Hanna, J., & Turney, Z. (1990). The economic impact of the Nevada Claimant Employment Program. Unemployment Insurance Occasional Paper 90(4), 79-92.
- The study determined the effect of reemployment services, particularly job training for those with insufficient skills or education, on Unemployment Insurance (UI) receipt duration.
- The study was a randomized controlled trial (RCT), with sample members’ outcomes drawn from Nevada state UI records.
- The study found that reemployment services reduced UI receipt duration by 1.6 weeks, on average, during the first year.
- The quality of causal evidence presented in this report is low. This means we are not confident that the estimated effects are attributable to the Nevada Claimant Employment Project; other factors are likely to have contributed.
Features of the Intervention
In 1987, Nevada’s Employment Security Department launched a demonstration project to determine the effect of enhanced reemployment services on UI recipients’ claim duration. Claimants no more than four weeks into their benefit year with no pending nonmonetary issues or interstate employment were eligible to participate. Researchers randomly assigned 1,424 eligible claimants to a treatment group who received enhanced reemployment services and 1,667 to a control group who received standard reemployment services. The enhanced services included job placement for those who were ready for immediate employment and referrals to job training programs for those whose credentials made immediate job placement impractical. Referrals were commonly made to publicly funded training programs, such as Job Training Partnership Act, Titles II and III.
Public benefits receipt
- The study found that the enhanced reemployment services reduced UI duration by 1.6 weeks, on average, in the first year.
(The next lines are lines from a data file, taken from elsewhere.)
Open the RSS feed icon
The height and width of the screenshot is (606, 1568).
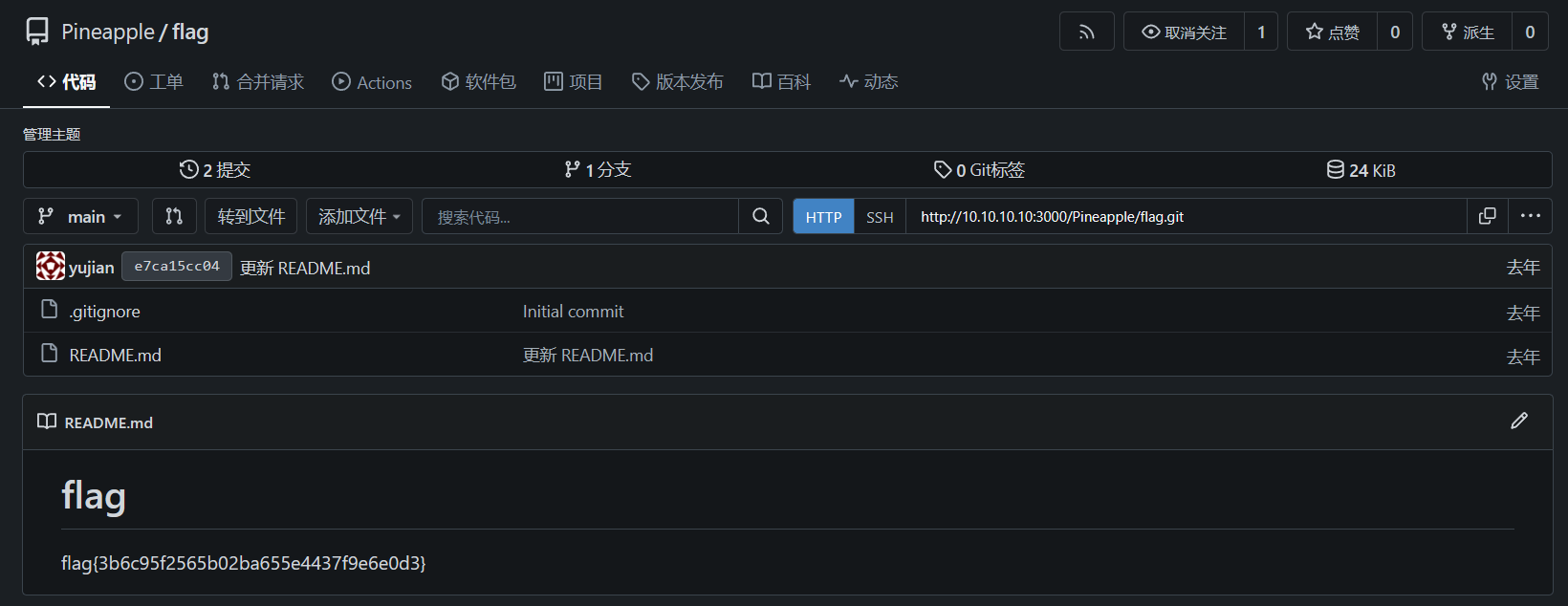(1086, 32)
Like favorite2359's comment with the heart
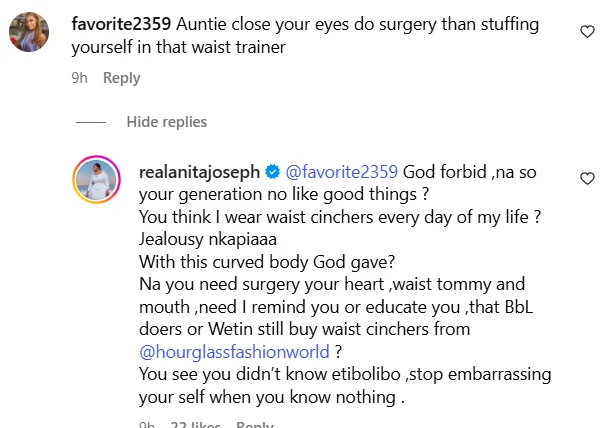Viewport: 606px width, 428px height. pos(588,33)
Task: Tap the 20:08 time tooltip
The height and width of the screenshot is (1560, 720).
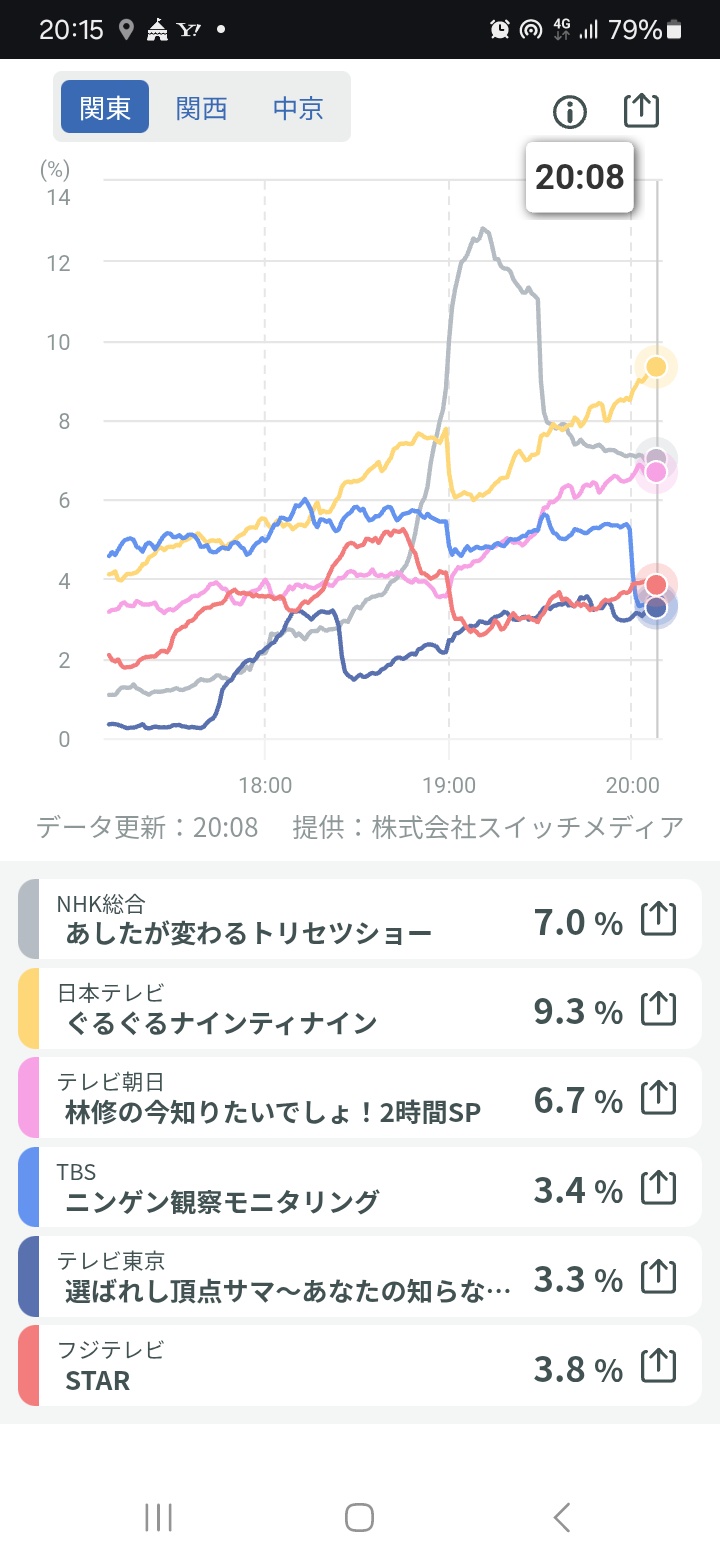Action: click(x=580, y=177)
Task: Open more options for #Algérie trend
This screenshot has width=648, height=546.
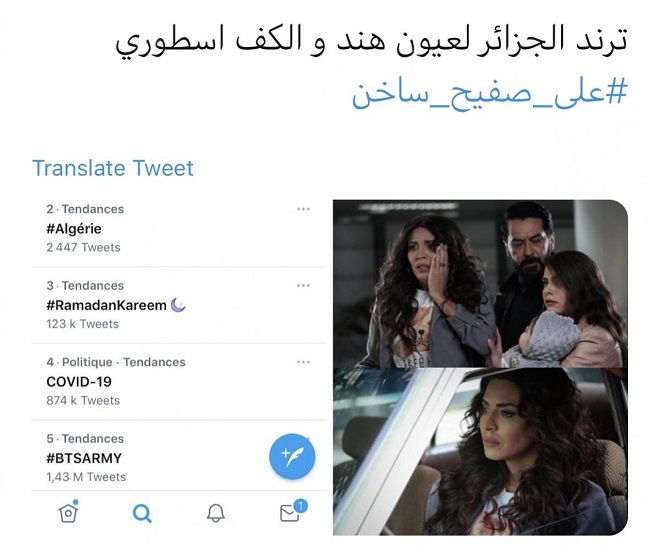Action: coord(303,209)
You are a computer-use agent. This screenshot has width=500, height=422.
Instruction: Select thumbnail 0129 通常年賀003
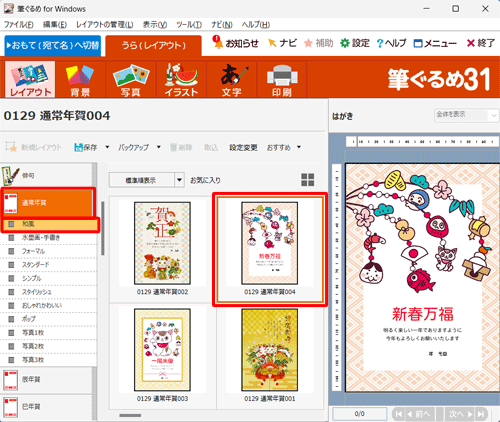(x=162, y=355)
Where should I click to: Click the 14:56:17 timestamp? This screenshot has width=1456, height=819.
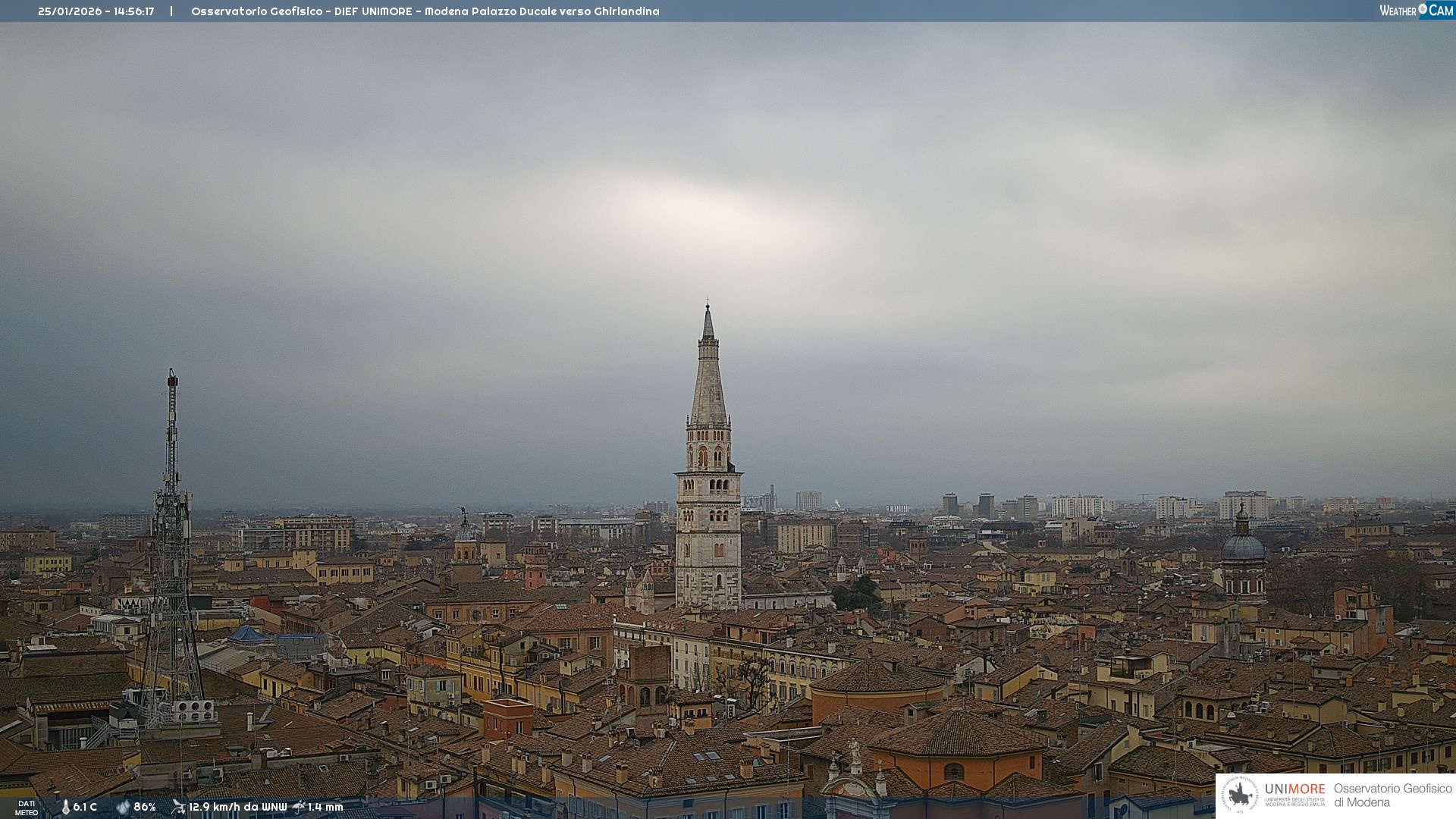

Considerations for Interpreting the Findings
Although this study was designed as an RCT, the probability of assignment to the treatment group fluctuated during randomization. The authors did not control for these changes in their analyses, making it ineligible to receive a high causal evidence rating. In addition, because the authors did not include statistical controls in their analyses, we cannot be confident that the members of the treatment and control groups who were included in the final analysis were comparable before the intervention. Therefore, the reported impact estimates may reflect the two groups’ different characteristics, rather than the program’s effectiveness.
Causal Evidence Rating
The quality of causal evidence presented in this report is low. The probability of random assignment fluctuated during the randomization period, and the authors did not include sufficient controls to account for this variation. In addition, they did not include controls to account for pre-treatment differences across the claimants being compared. This means we are not confident that the estimated effects are attributable to the Nevada Claimant Employment Project. Other factors are likely to have contributed.